Westchester County Jail Violates Inmates’ Rights

December 2, 2009

In a letter sent to Westchester County Executive Andrew Spano dated November 19, 2009, the U.S. Attorney’s Office for the Southern District of New York accused the Westchester County Jail of violating inmates’ constitutional rights. Specifically, the investigation found that the jail has exhibited a pattern of  “failing to: (1) adequately protect inmates from harm and serious risk of harm from staff; and (2) provide inmates with adequate medical and mental health care.”

The letter describes videotapes depicting Emergency Response Team officers “shoving inmates aggressively into fixed objects when less injurious tactical holds could be safely employed, routinely applying needlessly painful escort techniques (bent wrist locks while apparently applying intense pressure), routinely employing crowd control contaminants”, and using “threatening and aggressive verbal strategies, which tend to escalate rather than de-escalate a potentially volatile situation.”

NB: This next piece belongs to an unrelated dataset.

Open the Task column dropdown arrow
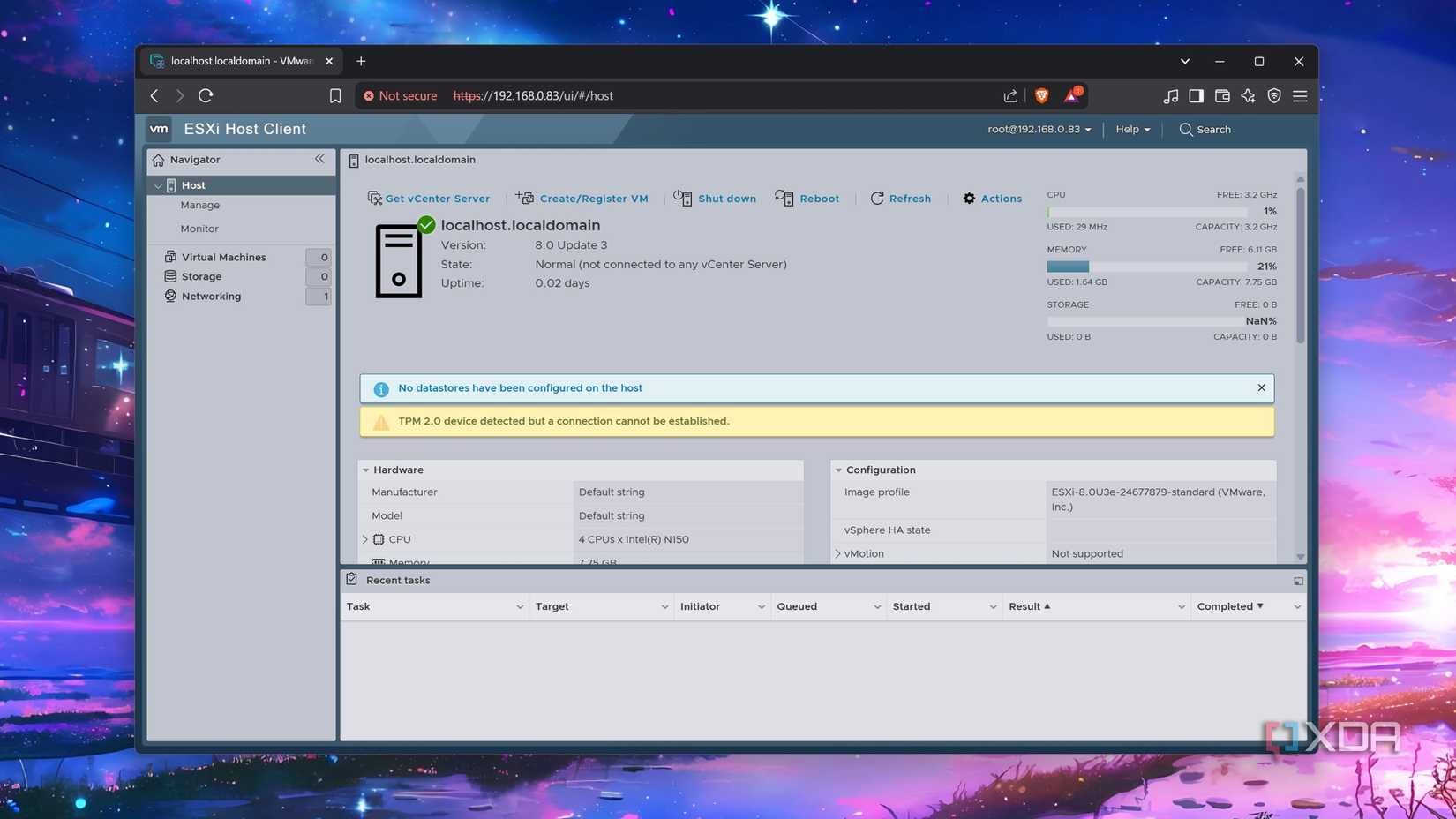1456x819 pixels. point(519,607)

In one incident captured on videotape, an uncooperative female prisoner had her head driven into a wall, while other officers took her to the ground to apply handcuffs and leg restraints. She was then sprayed in the face with pepper spray at point blank range while  she was lying prone and cuffed on the floor. No investigation of the officers’ actions was conducted. In another tape, a cooperative inmate was ordered to kneel. While he was attempting to comply, he was thrown by an officer into a wall, which caused a wound above his eye.

The letter is full of incidents like this. A general pattern emerges. The officers attack an inmate, then accuse the inmate of being combative. Then the use of force escalates. None of this conduct is investigated. These officers seem particularly fond of pepper spray.

Medical treatment is also routinely denied or inadequate. In two instances, 16 year old girls were placed on psychotropic medications without their parents’ consent.

The letter cites U.S. Supreme Court cases holding that excessive use of physical force against an inmate violate the Eighth and Fourteenth Amendment, like Hudson v. McMillian.  Likewise, indifference towards a prisoner’s serious medical needs also violates the Eighth Amendment. See Estelle v. Gamble.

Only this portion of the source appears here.